In a small Indian village, there was a school for the blind. The students there had seldom ventured far from the school, for they were in an area that was surrounded by scrub and chaparral, and they did not like to wander into thorn bushes. The teachers were all excellent, and did a good job of preparing the young minds to read braille, to cook for themselves, and to eventually learn to become independent.
One hot summer day, the school was closed so that the teachers could go for a conference in the nearby city. The teachers had to walk several miles into the closest village, where they would catch a bus to the city, returning by nightfall.
That day, an elephant came out of the brush and wandered up to the school. The students were outside working in the garden, irrigating the fields of lentils and potatoes. Suddenly, the giant creature approached the blind students, who had never encountered an elephant, and stopped. The students’ fear gave way to curiosity, and they began to explore the elephant with their hands.
One student found the trunk, and said “This creature may be a snake, but its skin is much thicker, and it blows hot air into my face.”
Another student reached the tusks of the magnificent creature. He said “I don’t know for sure this is a living thing, for it seems to be made of some sort of soft, slippery stone. It pulls away from you and cannot be held safely”
Another student felt the front leg. “This creature is big around as a tree, it is not a snake, and it is not a rock. And if you are not careful, the creature can crush you.”
One student felt the ears and said “This creature is thin and flat. It is not snake-like, nor is it a tree, and it is definitely not made of stone. If you hold onto the creature, it will swat you in the face. It is not dangerous.”
Another student held the tail and said “I tend to agree with our first colleague that the creature is like a snake, but it does not blow hot air, it blows a foul wind, and occasionally drops heavy turds on your head.”

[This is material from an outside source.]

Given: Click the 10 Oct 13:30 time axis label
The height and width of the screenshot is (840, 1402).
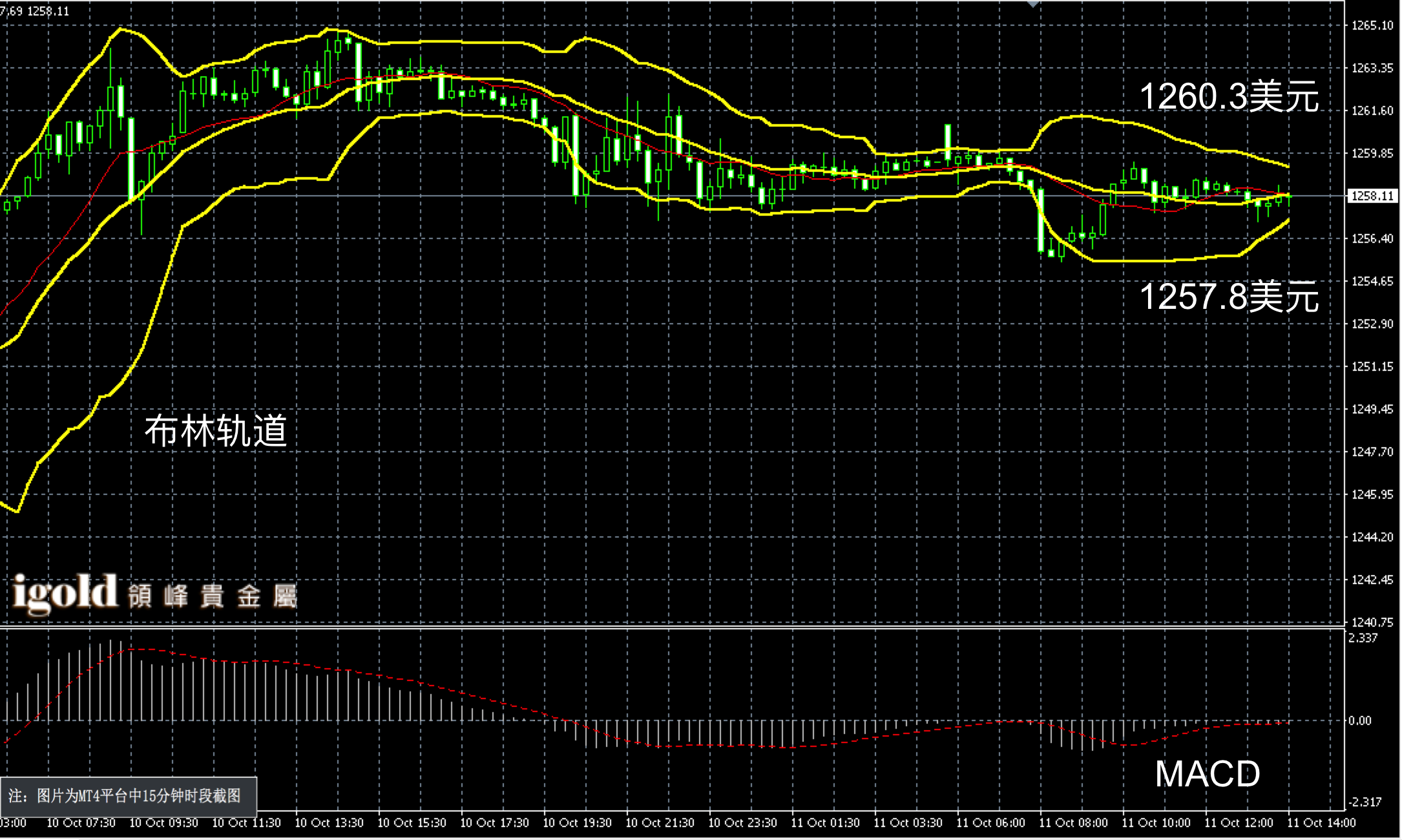Looking at the screenshot, I should 329,823.
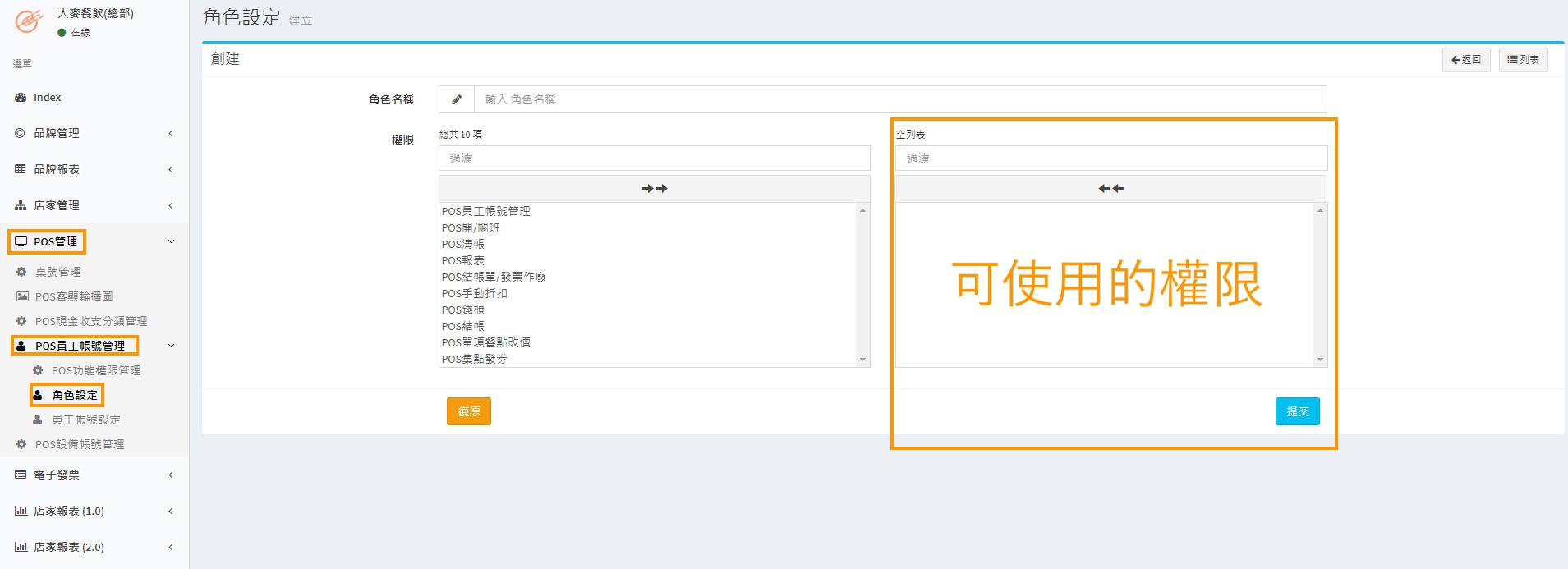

Yet another student was unable to find the creature, and told them all that it simply didn’t exist, they were all wrong.
Each was so convinced they were right, that they began to argue with the others, and focused on the differences in their description of the creature, rather than the similarities.
The youngest student came forward and held the tail, using it to climb the elephant and came to rest on its back. He rode the elephant away and left the students behind quarreling about the nature of the beast.
Had the other students let go of their part of the elephant, and explored different parts, they may have eventually realized they were all describing many aspects of a single being. Such is the Lord.
Had a teacher with vision returned before the creature left, she too might have been able to awaken the students to the truth of the great creature. Such is the Lord
The child rode away because he was brave enough to climb the mountainous beast and hold on, allowing it to take him to another destiny. Such is the Lord.